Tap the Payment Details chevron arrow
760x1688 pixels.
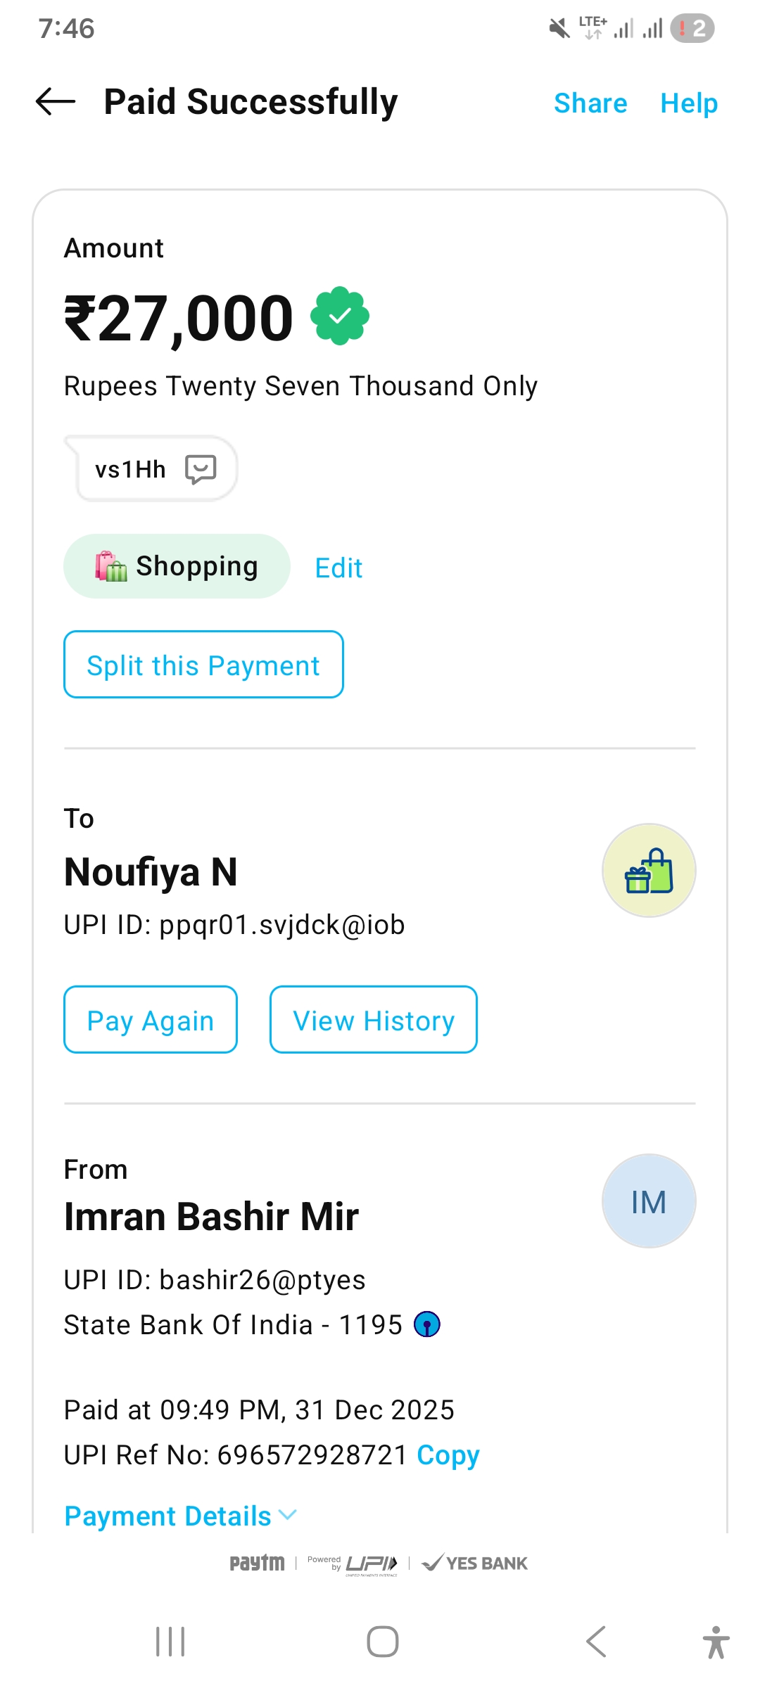click(288, 1515)
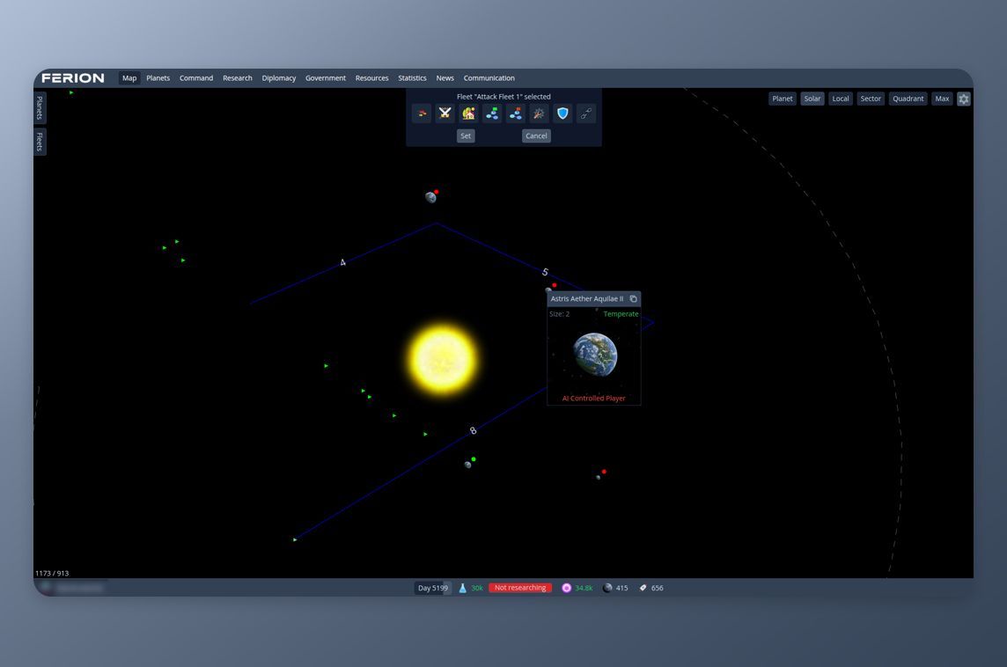Set map zoom to Quadrant view
This screenshot has height=667, width=1007.
coord(908,99)
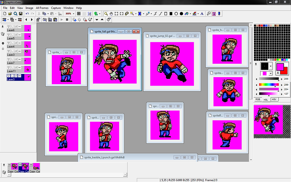
Task: Click the Save floppy disk icon
Action: point(21,14)
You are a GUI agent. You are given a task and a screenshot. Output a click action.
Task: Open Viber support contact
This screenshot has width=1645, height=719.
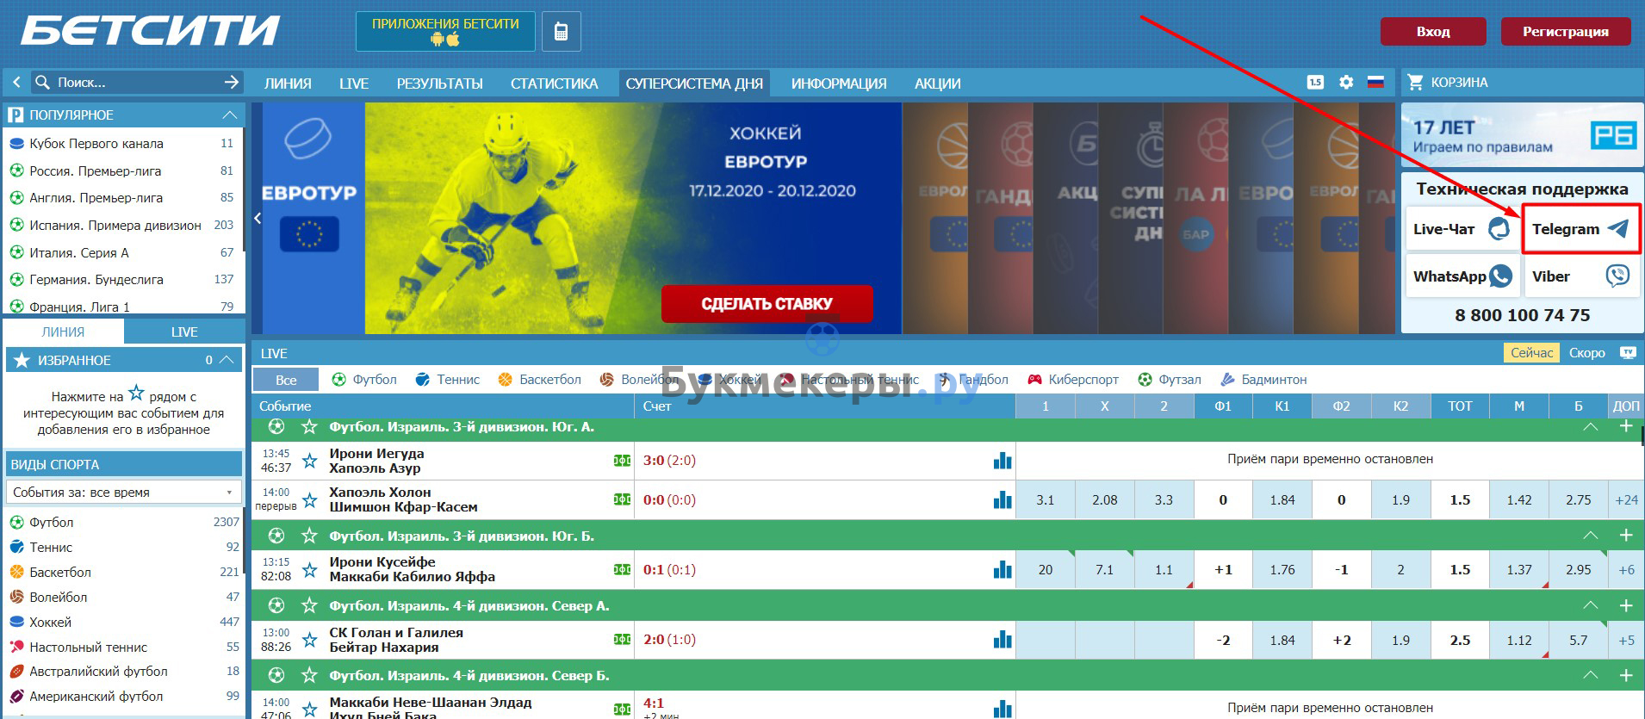(x=1580, y=276)
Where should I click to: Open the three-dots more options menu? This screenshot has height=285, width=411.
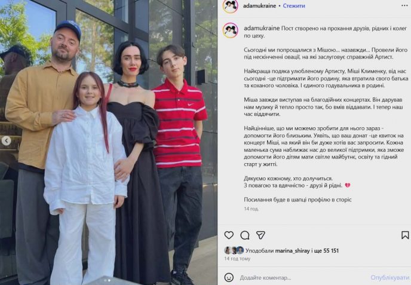[x=404, y=5]
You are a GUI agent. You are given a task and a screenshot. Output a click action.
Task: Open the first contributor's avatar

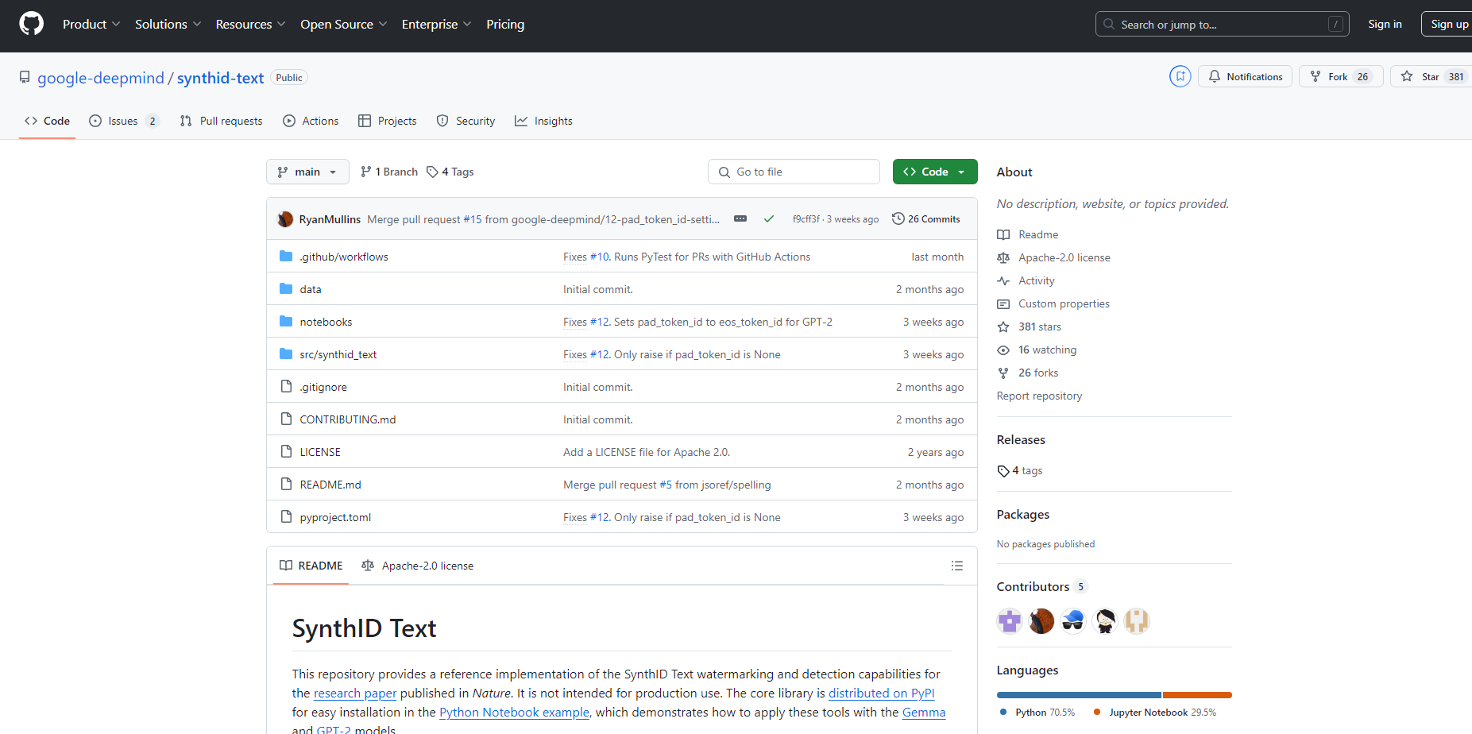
○ ○ ○ ○
EXERCISE BRIEF.
Return exactly the lines starting at the line with "Where should I" and ending at the last line of the listing, both ends included; pictures are to be left out.

ANSWER.
Where should I click to: Open the three-dots more options menu? This screenshot has height=285, width=411.
[x=404, y=5]
You are a GUI agent. You are given a task and a screenshot. Output a click action.
Task: Open the first contributor's avatar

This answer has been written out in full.